You are viewing a plain text version of this content. The canonical link for it is here.

Posted to users@cloudstack.apache.org by Douglas Land <ds...@looprock.com> on 2016/07/05 16:15:17 UTC

Issue with 'stuck' virtual routers

We pulled a host from the pool for upgrades, and in the process seems to
have gotten a virtual router in an odd state. It's showing as destroyed in
the UI, but cloudmonkey says it's still expunging.

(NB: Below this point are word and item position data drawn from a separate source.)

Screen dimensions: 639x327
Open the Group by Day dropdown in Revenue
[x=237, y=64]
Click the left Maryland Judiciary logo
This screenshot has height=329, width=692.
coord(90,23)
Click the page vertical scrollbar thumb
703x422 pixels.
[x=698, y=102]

This host has been completely rebuild including completely redisked. On the
management node I found:

mysql> select * from op_ha_work
    -> ;
+----+-------------+-----------+--------------+-----------+----------------+---------+---------------------+-------+-------+-----------+-------------+---------+
| id | instance_id | type      | vm_type      | state     | mgmt_server_id
| host_id | created             | tried | taken | step      | time_to_try |
updated |
+----+-------------+-----------+--------------+-----------+----------------+---------+---------------------+-------+-------+-----------+-------------+---------+
|  1 |          13 | Migration | DomainRouter | Expunging |           NULL
|      24 | 2016-07-01 14:34:17 |     0 | NULL  | Migrating |  1433332034 |
    205 |
|  4 |          78 | Migration | DomainRouter | Destroyed |           NULL
|      24 | 2016-07-01 14:34:17 |     0 | NULL  | Migrating |  1433332092 |
     68 |
+----+-------------+-----------+--------------+-----------+----------------+---------+---------------------+-------+-------+-----------+-------------+---------+

I removed those  entries, but when the hosts persist. Via cloudmonkey it
shows expunging:
{
  "count": 1,
  "router": [
    {
      "account": "engineering",
      "created": "2014-09-05T03:56:07+0200",
      "dns1": "172.16.8.46",
      "dns2": "172.16.8.47",
      "domain": "engineering",
      "domainid": "1da498ba-5646-4cc3-a704-a20ebe12f518",
      "id": "dc48a402-41d8-4e93-b441-4b34eb83a4c8",
      "isredundantrouter": true,
      "name": "r-78-VM",
      "nic": [],
      "podid": "f53afa8d-51ff-484d-9a88-52e979aeb688",
      "redundantstate": "UNKNOWN",
      "requiresupgrade": false,
      "role": "VIRTUAL_ROUTER",
      "serviceofferingid": "ed6b13d0-3e74-4aa5-a6b7-a5d2ac6c4a6c",
      "serviceofferingname": "System Offering For Software Router",
      "state": "Expunging",
      "templateid": "bb3f7e4e-d7f6-4a72-a752-12c3221e43e9",
      "version": "4.4.1",
      "zoneid": "3467ff63-b582-4ace-9fda-8d5851bd8753",
      "zonename": "Oakland"
    }
  ]
}

If I try to destroy the host from the api I get:

Async job cf08d7fa-1609-4d0e-b33c-63cc38f7e897 failed
Error 530, Unable to locate datastore with id 18
{
  "accountid": "e3389462-6020-425a-9b9e-57141d58e1ab",
  "cmd": "org.apache.cloudstack.api.command.admin.router.DestroyRouterCmd",
  "created": "2016-07-05T17:23:53+0200",
  "jobid": "cf08d7fa-1609-4d0e-b33c-63cc38f7e897",
  "jobprocstatus": 0,
  "jobresult": {
    "errorcode": 530,
    "errortext": "Unable to locate datastore with id 18"
  },
  "jobresultcode": 530,
  "jobresulttype": "object",
  "jobstatus": 2,
  "userid": "xxx"
}

I'm guessing I need to remove all references for the routers from the
database. Does anyone know what table(s) that's stored in?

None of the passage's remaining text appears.